JSwipe is far from the only community Yarus has helped build. He’s a member of Chevra Ahavas Yisroel, a dynamic Chabad congregation of thinkers and doers in Brooklyn’s Crown Heights, and has helped the organization through a number of communal challenges.

“Pull triggers. Have you ever heard him say that?” asked Yarus’s friend and fellow congregant of almost a decade, Refael Tessler. “You’ve got to just go for things sometimes. A vision is one thing, but then to bring it down into actuality is another, and sometimes you’ve got to just pull the trigger.”

From an early age, Yarus was an unabashed action taker. Without telling his parents, he applied to St. Albans, a private Christian preparatroy school in Washington DC. Attending the institution, he said, marked “the most interesting and intense two years of my life.” In Florida, where Yarus grew up, Jewish identity was measured by how Jewish one acted, to what degree one measured up to an arbitrary set of communal standards. At St. Albans, far from being surrounded by other Jews, Yarus was almost the sole representative of Judaism. “It shifted the way I thought about Jewish identity,” he said. Since then, his Jewish journey has been a whirlwind and his Jewish identity continues to evolve.

Throughout all of Yarus’s disparate work, a clear pattern emerges: What sets him apart is not the unique ideas he certainly possesses, nor is it his brilliance, though he certainly possesses that,too; it is his ability to plunge forward with the execution of an idea.

After a perspective-widening trip to Israel during his sophomore year of college, Yarus became an integral part of sustaining the Chabad community affiliated with Babson, his prestigious private business school in Wellesley, Massachusetts. As Babson Chabad’s Rabbi Moshe Bleich put it, he was “unstoppable, as a matter of fact. He was able to really make things happen in a very big way, not just for himself but because of his enthusiasm for all this, He helped create this group which is obviously still around and has grown a lot bigger since he’s been here.”

In addition to fighting the college for Babson Chabad’s recognition as an official university organization (and for the funding that comes with it), Yarus also took part in organizing humbler events, like challah braiding and menorah making. “He was a real leader, even when he was 18, 19,” Bleich said. “He was somewhat of an all-star on campus, actually. He was the president of the Student Government Association, so he was the student president on campus… he was very, very popular on campus. For us it was huge, having someone like David Yarus who is a go-getter, a get it done, no-nonsense type of person: He was able to really move mountains and make things happen.”

Image by Courtesy mllnnl

Aside from his involvement in the day-to-day operations of JSwipe, Yarus is also active in the millennial-oriented community “think tank” and “collective of #future-thinking lifehackers” he founded, mllnnl, through which he consults for a slew of major Jewish organizations: Hillel, Birthright, and the Charles and Lynn Schusterman Family Foundation, just to name a few. He’s into biking and into the Sabbath at Burning Man. If you glance at his Instagram, you’ll see he rocks a baseball cap just as often as he does a wide-brimmed felt hat. What’s next for Yarus?

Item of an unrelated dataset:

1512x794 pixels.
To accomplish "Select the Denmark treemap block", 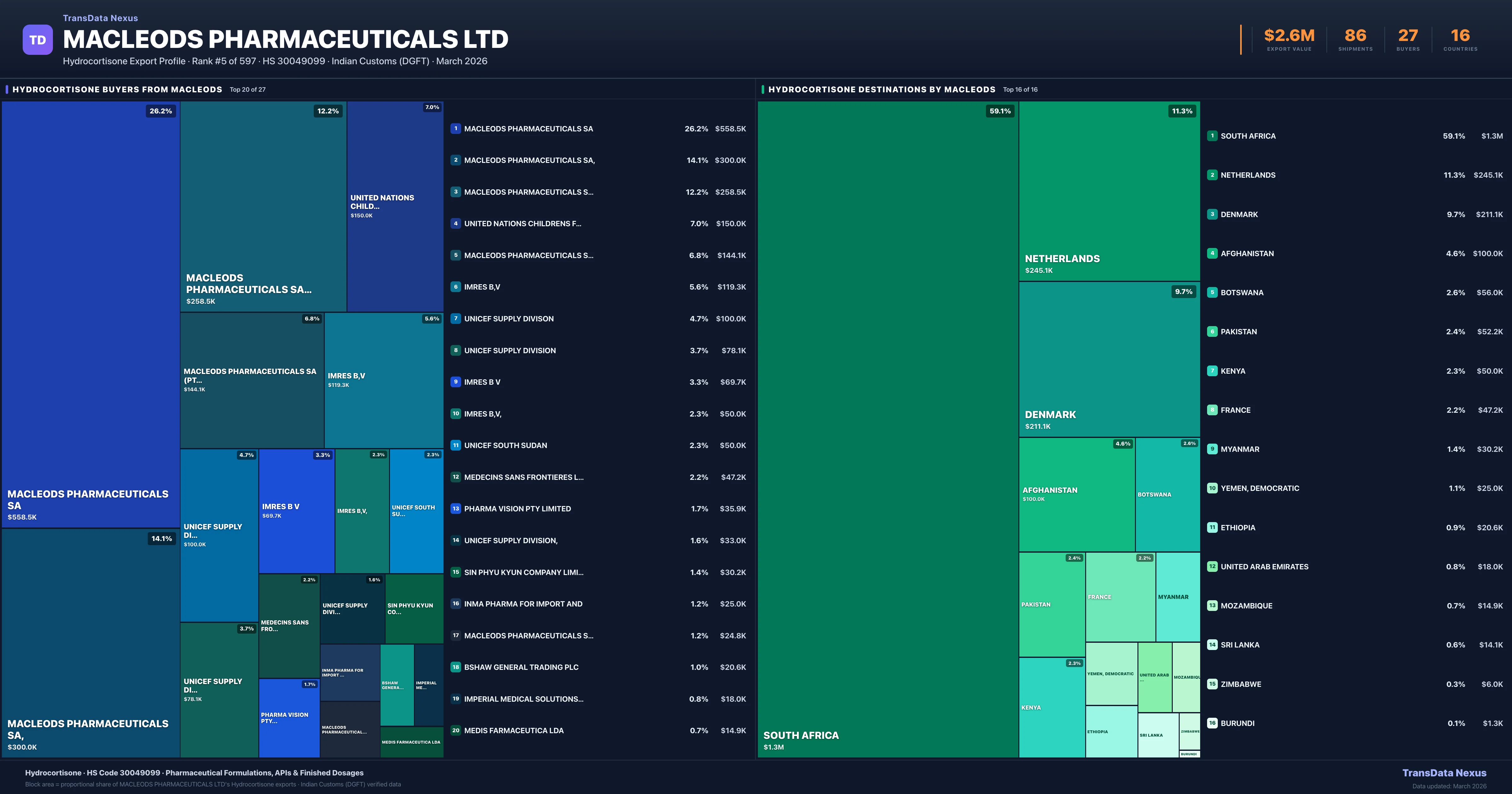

“Part of my purpose in life is to stand on the top of the highest mountains I can stand on and scream, thoughtfully, to the leaders and connect the dots,” he said. He also wants to bring “digital everything” to the larger Jewish world. But at the end of the day, whatever Yarus has next up his sleeve, it will be a game-changer for the Jewish community. It will be something others wish they’d thought of first (and maybe they had, but failed to execute it). But mostly, it will be contagious.